Source passage =
Political Heat (Chicago 1995)

Political Heat (Chicago 1995). New Yorker (via Jorn again – how does he find them ?) review of book by Malcolm Gladwell. A complete set of rationalisations of poor decisions leading to many deaths, and the “political” reality and “act-of-god” justifications used. Interesting blend of science / engineering calculations in sizing power supplies and air-con units, vs the “complexity” of weather forecasting vs the political aspects of decision making, together with the “random” chance outcomes of who does and doesn’t survive. Review based anecdotally around July 1995 Chicago heat-wave disaster, but drawing on references to many earlier, mainly natural / extreme weather related, disasters. Interesting angle on behaviour at extreme cases in complex systems being the true determinant of “good performance”, rather than long-term steady-state averages. I was beginning to wonder why disasters like Enron, 9/11 etc were becoming an emerging theme of this research – morbid fascination / ambulance chasing or a natural consequence of looking at complex behaviour ? In fact it is quiet literally “Catastrophe Theory” all the significant minutiae are hidden or suppressed until the chaotic outcome reaches some cusp, whereupon we have a catastrophe on our hands. Blindingly obvious again – “ambulance chasing” a euphemism from the “Many a true word” thread.

Raw data =
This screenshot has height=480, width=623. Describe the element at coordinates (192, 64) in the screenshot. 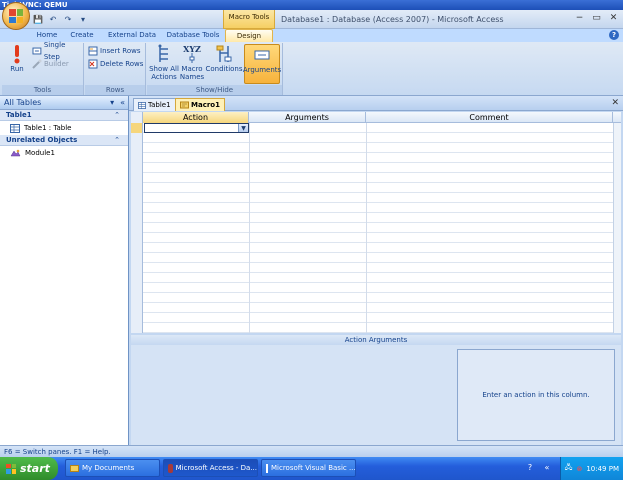

I see `macro-names-button: XYZ Macro Names` at that location.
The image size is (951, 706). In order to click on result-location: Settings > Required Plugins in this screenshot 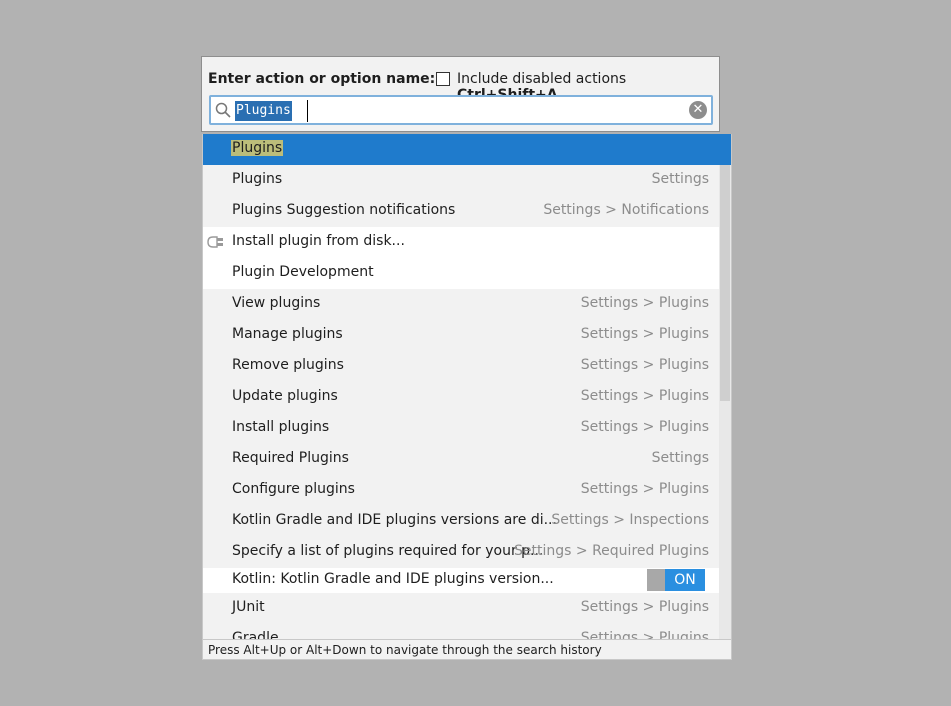, I will do `click(612, 551)`.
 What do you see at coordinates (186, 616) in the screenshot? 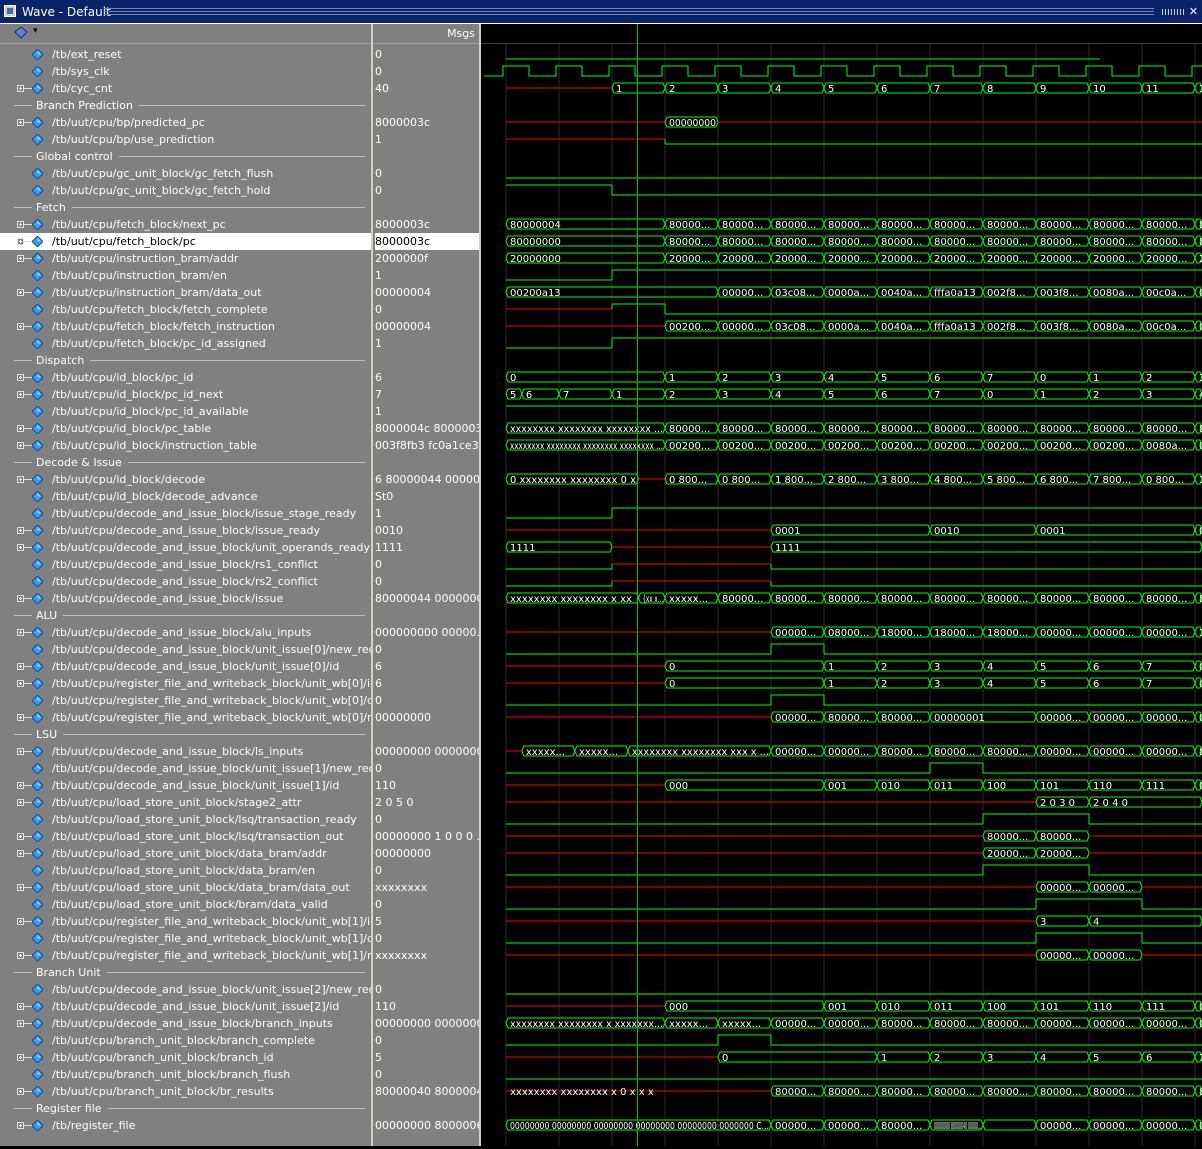
I see `divider-alu: ALU` at bounding box center [186, 616].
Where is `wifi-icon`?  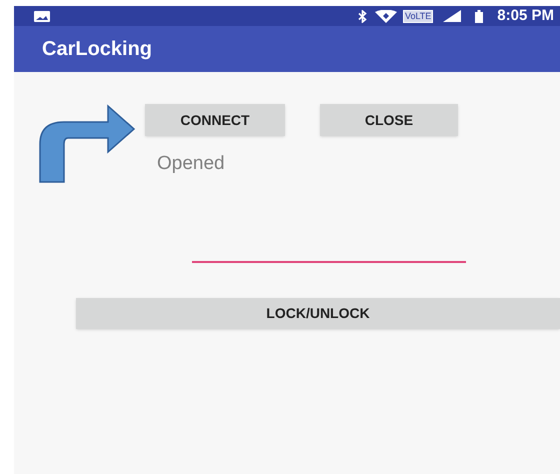
wifi-icon is located at coordinates (386, 16).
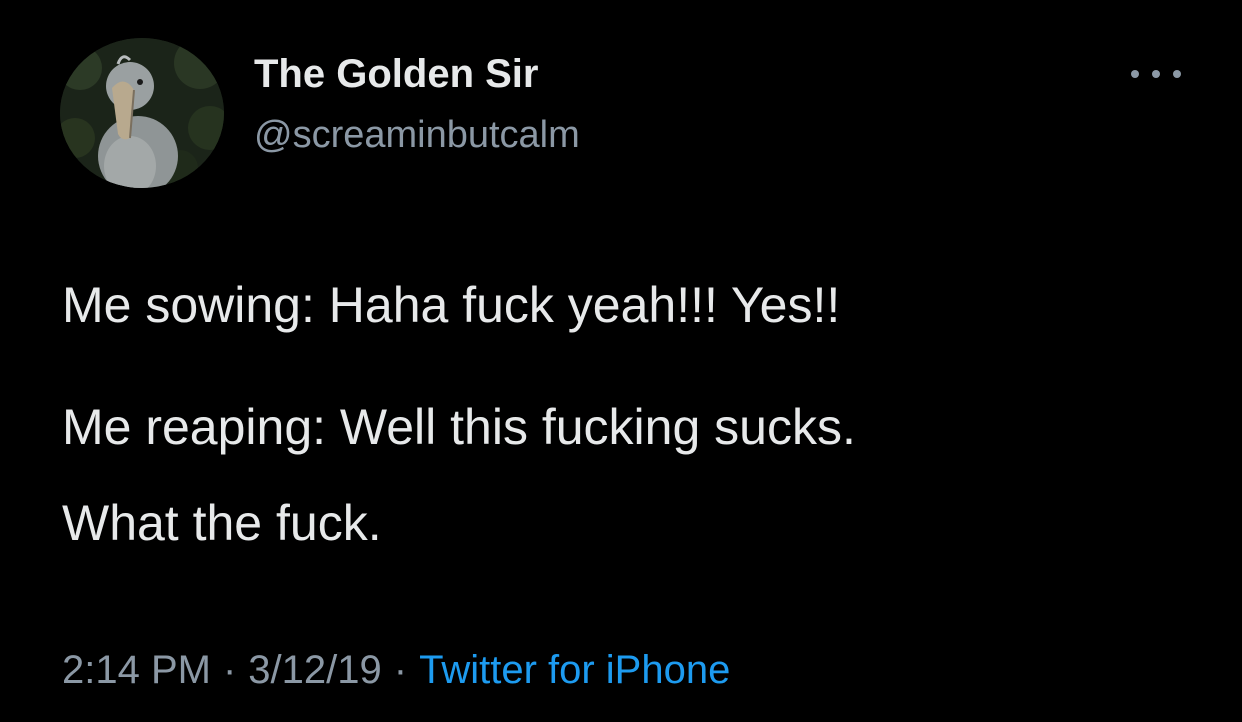  I want to click on shoebill-avatar-icon, so click(142, 113).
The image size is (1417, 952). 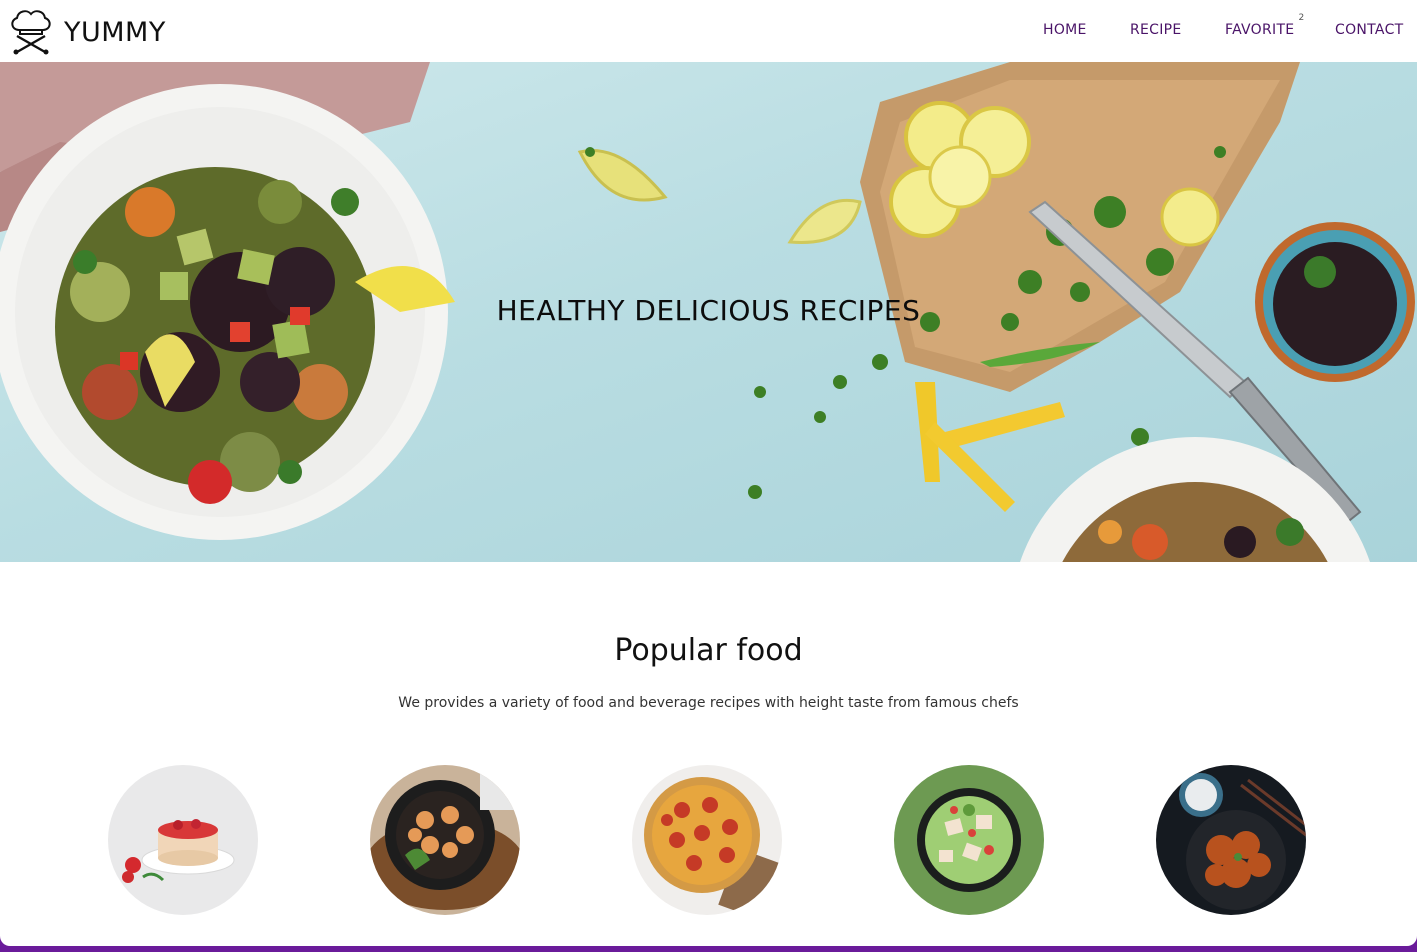 I want to click on salad-bowl-image, so click(x=969, y=840).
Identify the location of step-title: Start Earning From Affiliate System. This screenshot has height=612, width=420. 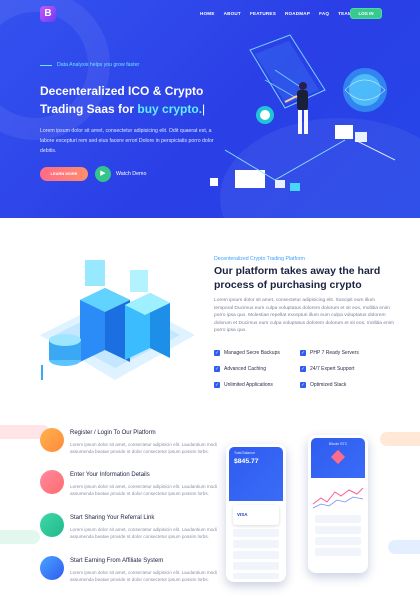
(117, 561).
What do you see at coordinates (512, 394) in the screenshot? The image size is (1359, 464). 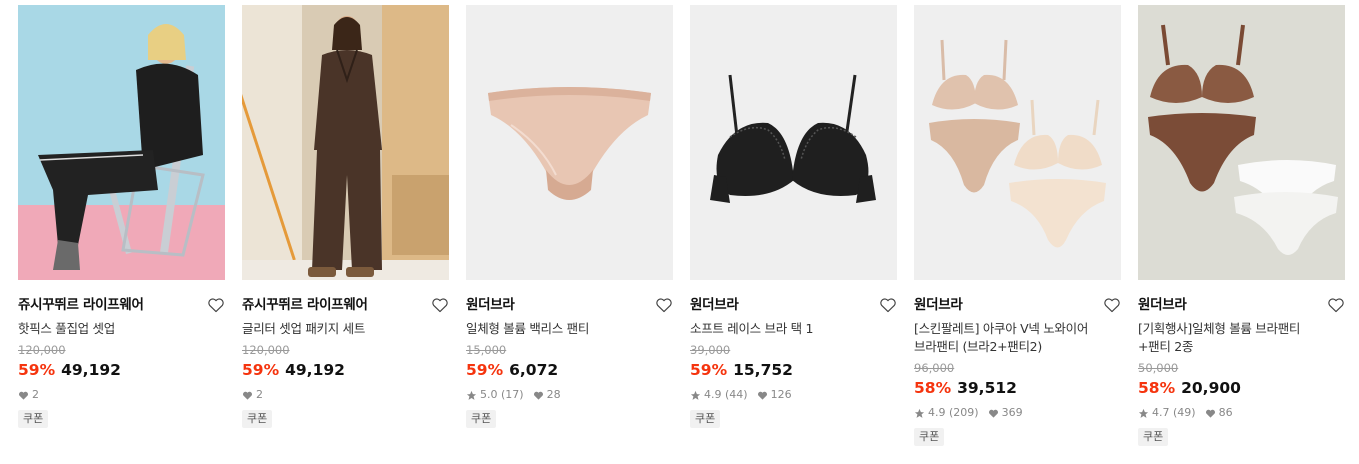 I see `review-count: (17)` at bounding box center [512, 394].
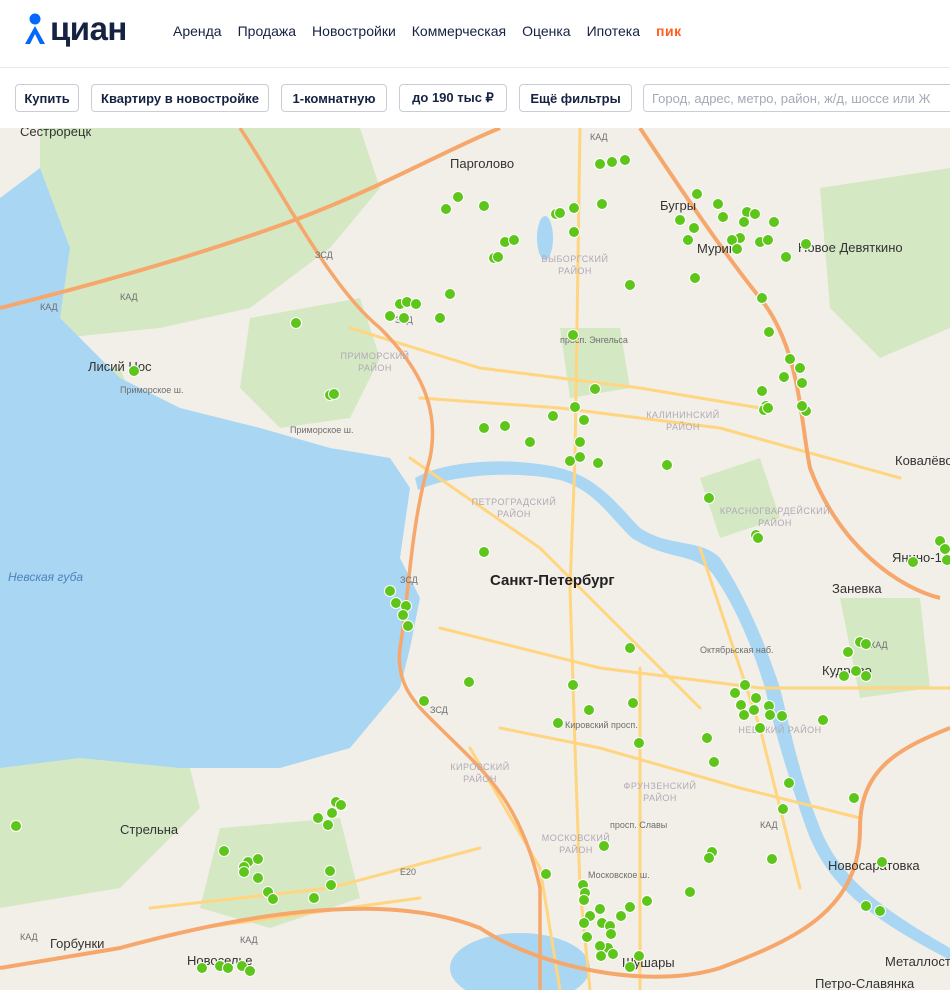 This screenshot has width=950, height=990. Describe the element at coordinates (354, 31) in the screenshot. I see `nav-new-buildings: Новостройки` at that location.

Requirement A =
According to the post on the 1995 Chicago heat wave, in what month and year did the disaster on which the review is anecdotally based occur?
Requirement B =
Continue the post on the 1995 Chicago heat wave from the point where it ends.
The records were taken from a separate source that is unrelated to the post on the 1995 Chicago heat wave.

Response area A =
July 1995

Response area B =
[And a further review from Salon, also via Jorn.]

The Story so Far

. Just posted a first draft (barest outline actually) thesis / essay / paper on the threads emerging from this effort. Accessible from my Work in Progress page too. The threads identified are (1) Values & Levels, (2) Rationalisation, (3) Emergence, (4) Many-a-true-word. Bookmarks to this draft should avoid my continuing need to repeat myself in the K-Blog itself everytime I find a relevant link. Encouraging that Heylighen’s draft paper on complexity and overload (below) should turn up so recently too. I wish I had the personal bandwidth to do justice to this research.

Buy, Lie and Sell High

Salon interview (via Jorn) with D. Quinn Mills author and professor of business administration at the Harvard Business School, by Paul Roberts. Enron et al “evidence, not of the irrational exuberance of ordinary investors, but of a complete ethical collapse”. Also includes a reference to the McNealy (Fools Paradise for CEO’s) link blogged below, concerning complex IT systems products which don’t work.

Complexity and Info Overload

Complexity and Info Overload. Recent draft paper (in pdf) by Heylighen for The Information Society.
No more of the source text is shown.